**What is being asked:**
Print every line of the listing below, starting with the line that holds "1889x725 pixels. How" and going on through the line that holds "Task: Add contact", both included, and print nothing else.

** Data for analysis follows **

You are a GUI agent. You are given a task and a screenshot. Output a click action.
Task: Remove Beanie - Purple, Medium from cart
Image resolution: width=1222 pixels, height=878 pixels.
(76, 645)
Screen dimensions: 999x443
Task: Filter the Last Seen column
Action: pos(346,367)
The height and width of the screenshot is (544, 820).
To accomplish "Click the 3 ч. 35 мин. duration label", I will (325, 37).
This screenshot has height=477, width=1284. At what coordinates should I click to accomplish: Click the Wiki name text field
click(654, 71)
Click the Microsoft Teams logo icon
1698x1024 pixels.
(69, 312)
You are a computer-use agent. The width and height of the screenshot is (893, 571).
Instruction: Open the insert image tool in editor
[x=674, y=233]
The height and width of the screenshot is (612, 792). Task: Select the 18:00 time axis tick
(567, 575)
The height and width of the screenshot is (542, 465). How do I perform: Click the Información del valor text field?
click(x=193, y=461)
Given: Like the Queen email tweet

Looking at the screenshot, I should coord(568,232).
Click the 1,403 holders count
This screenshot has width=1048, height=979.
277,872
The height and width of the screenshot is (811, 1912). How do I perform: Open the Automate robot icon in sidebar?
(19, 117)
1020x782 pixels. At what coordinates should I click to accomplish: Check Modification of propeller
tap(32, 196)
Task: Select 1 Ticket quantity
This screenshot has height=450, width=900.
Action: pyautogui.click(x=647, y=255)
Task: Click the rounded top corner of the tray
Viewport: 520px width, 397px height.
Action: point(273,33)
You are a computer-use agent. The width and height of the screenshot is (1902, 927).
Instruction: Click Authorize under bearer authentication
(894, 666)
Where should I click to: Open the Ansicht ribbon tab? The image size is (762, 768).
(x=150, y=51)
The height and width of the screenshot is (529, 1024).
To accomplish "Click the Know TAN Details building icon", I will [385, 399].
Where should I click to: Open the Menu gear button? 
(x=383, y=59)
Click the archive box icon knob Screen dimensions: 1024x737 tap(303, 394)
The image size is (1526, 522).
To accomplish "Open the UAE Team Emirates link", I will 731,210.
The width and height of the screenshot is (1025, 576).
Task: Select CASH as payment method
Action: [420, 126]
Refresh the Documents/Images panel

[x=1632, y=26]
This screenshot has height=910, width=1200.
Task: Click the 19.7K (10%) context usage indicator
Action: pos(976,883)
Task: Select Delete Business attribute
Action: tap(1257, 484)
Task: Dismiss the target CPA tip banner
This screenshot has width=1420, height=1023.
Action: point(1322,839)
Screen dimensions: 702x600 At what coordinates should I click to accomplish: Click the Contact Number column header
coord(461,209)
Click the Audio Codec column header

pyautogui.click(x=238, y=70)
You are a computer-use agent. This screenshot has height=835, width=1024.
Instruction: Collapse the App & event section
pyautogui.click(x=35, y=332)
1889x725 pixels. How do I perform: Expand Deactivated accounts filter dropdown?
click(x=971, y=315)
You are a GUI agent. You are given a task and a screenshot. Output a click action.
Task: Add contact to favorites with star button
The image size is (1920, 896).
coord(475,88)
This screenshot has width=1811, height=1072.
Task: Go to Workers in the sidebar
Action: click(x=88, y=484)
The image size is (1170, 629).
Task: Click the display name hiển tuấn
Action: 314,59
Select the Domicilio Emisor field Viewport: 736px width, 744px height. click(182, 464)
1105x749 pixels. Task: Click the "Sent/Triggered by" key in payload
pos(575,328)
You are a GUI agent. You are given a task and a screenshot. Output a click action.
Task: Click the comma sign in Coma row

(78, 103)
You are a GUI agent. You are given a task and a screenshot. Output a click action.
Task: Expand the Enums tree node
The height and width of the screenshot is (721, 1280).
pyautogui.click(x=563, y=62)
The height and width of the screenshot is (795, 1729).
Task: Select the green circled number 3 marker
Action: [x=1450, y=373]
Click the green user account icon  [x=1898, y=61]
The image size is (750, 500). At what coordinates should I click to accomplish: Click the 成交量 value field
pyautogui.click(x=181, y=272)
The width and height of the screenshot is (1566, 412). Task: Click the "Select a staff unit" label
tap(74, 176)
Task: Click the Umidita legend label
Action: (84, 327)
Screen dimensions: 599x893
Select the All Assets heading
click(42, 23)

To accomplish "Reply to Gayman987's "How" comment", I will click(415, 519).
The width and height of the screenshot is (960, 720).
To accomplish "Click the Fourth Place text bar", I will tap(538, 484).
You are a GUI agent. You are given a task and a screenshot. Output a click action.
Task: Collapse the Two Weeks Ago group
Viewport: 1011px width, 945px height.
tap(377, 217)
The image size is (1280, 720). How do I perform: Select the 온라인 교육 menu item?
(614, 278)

** End of Data for analysis **

**Task result:**
1889x725 pixels. How do I perform: Expand Deactivated accounts filter dropdown?
click(x=971, y=315)
You are a GUI agent. You are given a task and a screenshot. Output a click action.
Task: Add contact to favorites with star button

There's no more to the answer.